The thought of “Vathek” always brings back with it my boyish memory of the big saloon at Bladesover.

It was a huge long room with many windows opening upon the park, and each window — there were a dozen or more reaching from the floor up — had its elaborate silk or satin curtains, heavily fringed, a canopy (is it?) above, its completely white shutters folding into the deep thickness of the wall. At either end of that great still place was an immense marble chimney-piece; the end by the bookcase showed the wolf and Romulus and Remus, with Homer and Virgil for supporters; the design of the other end I have forgotten. Frederick, Prince of Wales, swaggered flatly over the one, twice lifesize, but mellowed by the surface gleam of oil; and over the other was an equally colossal group of departed Drews as sylvan deities, scantily clad, against a storm-rent sky. Down the centre of the elaborate ceiling were three chandeliers, each bearing some hundreds of dangling glass lustres, and over the interminable carpet — it impressed me as about as big as Sarmatia in the storeroom Atlas — were islands and archipelagoes of chintz-covered chairs and couches, tables, great Sevres vases on pedestals, a bronze man and horse. Somewhere in this wilderness one came, I remember, upon — a big harp beside a lyre-shaped music stand, and a grand piano….

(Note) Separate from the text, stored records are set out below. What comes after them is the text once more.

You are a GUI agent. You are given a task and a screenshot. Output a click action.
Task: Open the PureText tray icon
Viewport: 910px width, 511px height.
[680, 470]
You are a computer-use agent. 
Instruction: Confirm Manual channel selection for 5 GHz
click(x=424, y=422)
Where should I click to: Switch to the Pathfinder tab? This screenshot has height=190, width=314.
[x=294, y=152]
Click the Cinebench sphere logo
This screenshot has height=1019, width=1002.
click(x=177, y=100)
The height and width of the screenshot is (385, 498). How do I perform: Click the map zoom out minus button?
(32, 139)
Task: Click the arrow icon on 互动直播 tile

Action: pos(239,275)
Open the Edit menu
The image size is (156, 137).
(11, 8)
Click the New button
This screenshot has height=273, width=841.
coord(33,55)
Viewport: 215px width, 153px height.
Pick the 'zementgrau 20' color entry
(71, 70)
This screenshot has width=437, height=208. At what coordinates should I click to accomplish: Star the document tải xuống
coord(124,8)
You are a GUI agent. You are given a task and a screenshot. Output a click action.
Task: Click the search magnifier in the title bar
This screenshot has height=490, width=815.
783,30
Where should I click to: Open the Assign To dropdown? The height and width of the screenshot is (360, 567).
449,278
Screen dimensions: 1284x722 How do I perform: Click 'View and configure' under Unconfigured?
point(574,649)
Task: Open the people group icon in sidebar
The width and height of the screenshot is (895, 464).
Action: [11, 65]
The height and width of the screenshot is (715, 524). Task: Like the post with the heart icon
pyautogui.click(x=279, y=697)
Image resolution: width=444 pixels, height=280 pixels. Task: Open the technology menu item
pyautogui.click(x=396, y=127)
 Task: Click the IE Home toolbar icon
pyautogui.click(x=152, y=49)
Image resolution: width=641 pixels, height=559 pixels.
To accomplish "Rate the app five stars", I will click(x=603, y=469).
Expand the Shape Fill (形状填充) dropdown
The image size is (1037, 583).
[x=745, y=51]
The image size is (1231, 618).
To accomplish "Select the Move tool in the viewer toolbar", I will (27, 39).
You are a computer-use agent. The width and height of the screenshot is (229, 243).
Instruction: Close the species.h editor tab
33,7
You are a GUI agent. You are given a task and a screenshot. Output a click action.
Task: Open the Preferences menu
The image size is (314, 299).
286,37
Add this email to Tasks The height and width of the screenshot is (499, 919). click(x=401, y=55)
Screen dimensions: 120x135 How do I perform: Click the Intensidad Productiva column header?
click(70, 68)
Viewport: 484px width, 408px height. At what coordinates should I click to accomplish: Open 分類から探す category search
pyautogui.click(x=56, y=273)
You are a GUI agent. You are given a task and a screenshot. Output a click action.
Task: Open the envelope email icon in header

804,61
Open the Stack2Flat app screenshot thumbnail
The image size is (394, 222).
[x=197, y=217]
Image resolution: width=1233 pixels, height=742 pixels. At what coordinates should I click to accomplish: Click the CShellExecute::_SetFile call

The book-borrowing raid was one of extraordinary dash and danger.

One came down the main service stairs — that was legal, and illegality began in a little landing when, very cautiously, one went through a red baize door. A little passage led to the hall, and here one reconnoitered for Ann, the old head-housemaid — the younger housemaids were friendly and did not count. Ann located, came a dash across the open space at the foot of that great staircase that has never been properly descended since powder went out of fashion, and so to the saloon door. A beast of an oscillating Chinaman in china, as large as life, grimaced and quivered to one’s lightest steps. That door was the perilous place; it was double with the thickness of the wall between, so that one could not listen beforehand for the whisk of the feather-brush on the other side. Oddly ratlike, is it not, this darting into enormous places in pursuit of the abandoned crumbs of thought?

And I found Langhorne’s “Plutarch” too, I remember, on those shelves. It seems queer to me now to think that I acquired pride and selfrespect, the idea of a state and the germ of public spirit, in such a furtive fashion; queer, too, that it should rest with an old Greek, dead these eighteen hundred years to teach that.